-- What is asked --
Reproduce the rows verbatim, starting with the line containing "Task: Click the DOUBLE GARAGE label" and ending with the line containing "Action: [227, 239]", both included. Leave out the pictures.

-- Dataset extract --

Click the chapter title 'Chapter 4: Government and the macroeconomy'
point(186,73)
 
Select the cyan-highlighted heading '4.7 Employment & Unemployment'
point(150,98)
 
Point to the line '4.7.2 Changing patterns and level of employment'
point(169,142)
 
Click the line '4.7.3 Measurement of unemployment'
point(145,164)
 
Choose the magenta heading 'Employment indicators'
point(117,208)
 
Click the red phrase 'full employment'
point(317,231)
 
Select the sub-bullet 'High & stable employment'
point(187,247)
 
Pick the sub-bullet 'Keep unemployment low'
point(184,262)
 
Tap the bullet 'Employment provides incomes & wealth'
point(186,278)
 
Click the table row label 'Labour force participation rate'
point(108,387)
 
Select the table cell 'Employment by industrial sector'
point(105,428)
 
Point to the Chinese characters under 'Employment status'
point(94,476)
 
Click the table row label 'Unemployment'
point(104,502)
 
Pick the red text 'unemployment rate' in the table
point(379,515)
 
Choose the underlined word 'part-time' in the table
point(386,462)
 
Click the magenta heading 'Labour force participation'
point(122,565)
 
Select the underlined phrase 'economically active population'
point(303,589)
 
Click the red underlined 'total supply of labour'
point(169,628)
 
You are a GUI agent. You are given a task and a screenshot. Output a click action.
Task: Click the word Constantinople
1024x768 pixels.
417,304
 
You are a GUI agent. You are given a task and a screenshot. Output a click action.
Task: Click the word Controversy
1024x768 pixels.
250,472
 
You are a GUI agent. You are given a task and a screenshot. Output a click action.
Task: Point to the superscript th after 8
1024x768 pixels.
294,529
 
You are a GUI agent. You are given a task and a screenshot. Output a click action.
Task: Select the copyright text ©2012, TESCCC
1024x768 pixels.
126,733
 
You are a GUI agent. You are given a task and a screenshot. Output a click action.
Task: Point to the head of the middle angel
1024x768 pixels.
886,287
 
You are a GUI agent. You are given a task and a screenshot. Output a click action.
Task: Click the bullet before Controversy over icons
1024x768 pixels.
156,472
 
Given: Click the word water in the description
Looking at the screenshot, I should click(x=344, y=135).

* * *

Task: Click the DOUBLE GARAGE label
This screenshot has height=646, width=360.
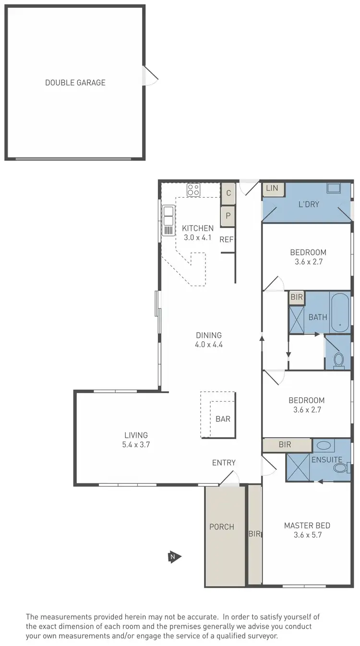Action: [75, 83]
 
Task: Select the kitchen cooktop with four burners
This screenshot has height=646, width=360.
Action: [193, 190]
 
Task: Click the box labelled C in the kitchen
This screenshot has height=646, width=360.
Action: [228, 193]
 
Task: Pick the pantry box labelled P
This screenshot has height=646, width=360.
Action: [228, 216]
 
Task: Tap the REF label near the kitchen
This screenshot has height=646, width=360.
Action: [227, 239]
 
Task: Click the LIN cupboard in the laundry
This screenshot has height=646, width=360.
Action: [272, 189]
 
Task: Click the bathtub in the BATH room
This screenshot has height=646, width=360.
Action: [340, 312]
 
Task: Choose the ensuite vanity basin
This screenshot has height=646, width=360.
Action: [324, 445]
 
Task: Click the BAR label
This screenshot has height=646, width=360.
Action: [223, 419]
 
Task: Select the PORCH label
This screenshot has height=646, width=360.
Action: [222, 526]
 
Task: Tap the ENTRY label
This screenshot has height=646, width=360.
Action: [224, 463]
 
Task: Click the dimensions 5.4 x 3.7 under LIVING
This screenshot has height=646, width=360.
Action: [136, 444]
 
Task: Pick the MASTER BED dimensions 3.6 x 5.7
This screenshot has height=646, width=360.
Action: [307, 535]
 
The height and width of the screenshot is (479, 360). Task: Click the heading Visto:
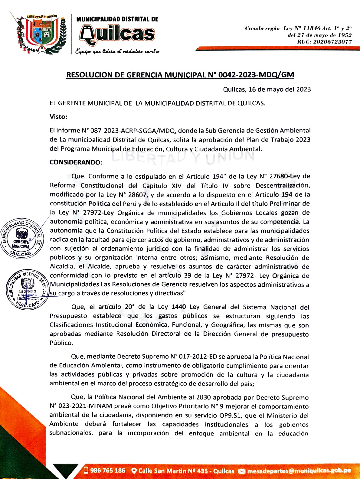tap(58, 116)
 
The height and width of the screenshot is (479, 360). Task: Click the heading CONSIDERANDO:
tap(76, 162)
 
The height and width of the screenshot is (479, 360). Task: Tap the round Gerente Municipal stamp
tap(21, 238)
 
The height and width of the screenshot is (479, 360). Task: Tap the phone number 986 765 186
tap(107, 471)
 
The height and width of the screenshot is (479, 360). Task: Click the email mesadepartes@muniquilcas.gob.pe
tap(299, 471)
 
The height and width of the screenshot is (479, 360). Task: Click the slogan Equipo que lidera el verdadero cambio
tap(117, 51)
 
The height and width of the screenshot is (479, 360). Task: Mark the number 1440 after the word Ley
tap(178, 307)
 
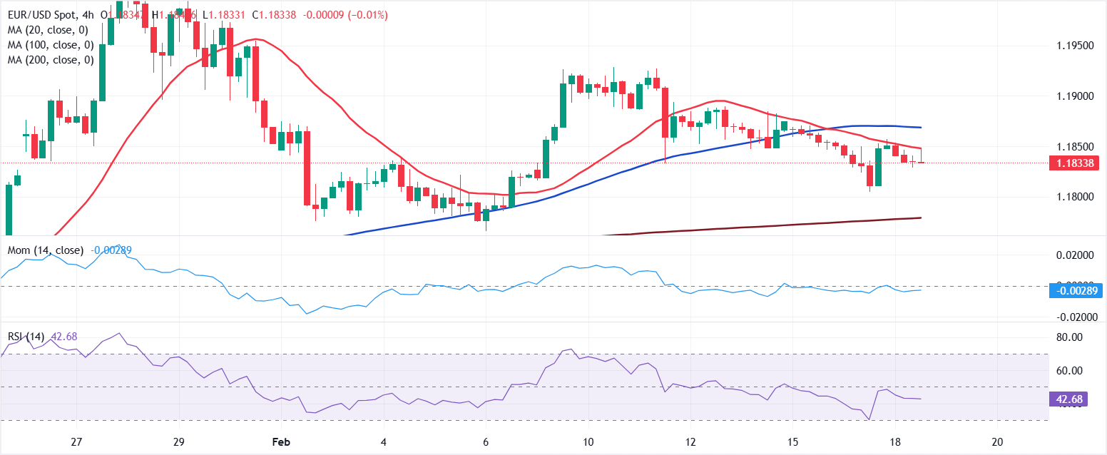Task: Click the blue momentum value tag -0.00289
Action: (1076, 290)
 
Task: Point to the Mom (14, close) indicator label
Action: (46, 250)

-- Reply --
Task: Click the DOUBLE GARAGE label
This screenshot has height=646, width=360.
Action: [75, 83]
 
Task: Select the kitchen cooktop with four burners
This screenshot has height=646, width=360.
Action: [193, 190]
 
Task: Click the box labelled C in the kitchen
This screenshot has height=646, width=360.
Action: [228, 193]
 
Task: Pick the pantry box labelled P
This screenshot has height=646, width=360.
Action: [228, 216]
 
Task: Tap the REF label near the kitchen
This screenshot has height=646, width=360.
Action: [227, 239]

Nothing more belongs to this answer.